India’s Supposed Strike to Strike China Off Due To Covid-19
After the border dispute, India’s action on Chinese companies is still under surveillance. Now the government is preparing to clamp down on China’s technology company Huawei and ZTE. The government has prepared to remove Huawei and ZTE from the 5G trial. The government may soon announce a ban on both companies. After the border dispute, India-China relations are going through the worst phase in four decades.
Center changed the rules for foreign investment on 23 July
The central government changed the rules related to foreign investment on 23 July given national security. According to the new rules, countries with which India’s border is shared by land, those countries will have to get the necessary approval before investing. According to the sources aware of this matter, now the countries of South Asia will have to get the necessary approval before the new rules are invested. According to sources, the telecom ministry will soon start the process for approving pending applications of private companies for 5G trials. Bharti Airtel, Reliance Jio Infocomm and Vodafone-Idea have applied for 5G trials. But it is delayed due to the nationwide lockdown.
5G auction may be postponed for next year
The United States, Britain and Australia have closed the doors of 5G trials for Chinese companies linked to the Chinese government. We are also going to take steps in this direction. The Federal Communications Commission has declared Huawei and ZTE a threat to national security. According to an official, the 5G auction process could be postponed to next year. Sources say that the ban on these two Chinese companies can be announced in 1 or two weeks after the approval from the Prime Minister’s Office.

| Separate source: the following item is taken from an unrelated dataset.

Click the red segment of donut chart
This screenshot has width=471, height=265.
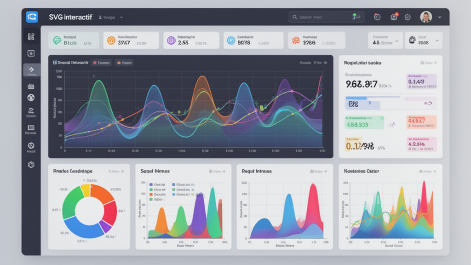110,213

India-China relations snapped after 20 soldiers killed
In June this year, there was a dispute between the forces of India and China on the border in the Galvan Valley of Ladakh. 20 soldiers were killed in this dispute. At the same time, the matter of the death of some soldiers in China was also revealed. Since then, the relationship between both countries have been strong. However, India earlier this year approved Huawei to participate in the 5G trial. But after the border dispute, India is constantly taking action on Chinese companies.
Telecom Infra part of National Security Asset: Nikhil Batra
International Data Corporation (IDC) analyst Nikhil Batra says that telecom infrastructure is part of the national security assets of any country. Every country wants to control and regulate it like electricity and water. But the Indian telecom market is already grappling with infrastructure and regulatory problems. India’s network equipment market is quite small. In such a situation, the decision to ban Huawei and ZTE could increase India’s challenges further.
$ 4 billion investment estimate on 5G setup
IDC estimates that telecom companies will have to invest $ 4 billion in the setup of 5G infrastructure. This can be difficult for Indian companies as Bharti Airtel, Vodafone Group and state-run telecom companies are struggling to make 4G networks profitable. These companies rely on Chinese equipment for the first 4G network. According to Rajiv Sharma, Head of Research, SBICAP Securities Limited, closing the doors for Huawei and ZTE could increase the cost of switching to 5G by 35%.
Reliance can become a challenge for Huawei
The second-largest wireless market in the world could pose a major challenge for domestic company Reliance Huawei in India. The reason for this is that Mukesh Ambani has announced at the company’s AGM on July 15 that Jio Infocomm is ready for the 5G network rollout. Mukesh Ambani had said that Jio has developed the entire technology of 5G in-house. Reliance group says that they will not have to spend much like opponents to switch to the new system.
India banned 106 apps of China including Tiktok
After the border dispute in the Galvan Valley of Ladakh, the Indian government had banned 59 apps of Chinese companies. This included popular apps such as TicketLock, WeChat, UC Browser of Alibaba Group and UC News. After this, the government had banned 47 apps in China in July last month. It had clones of most previously banned apps. Thus far the Indian government has banned 106 apps from China. Ticketcock’s Indian business is valued at around $ 3 billion.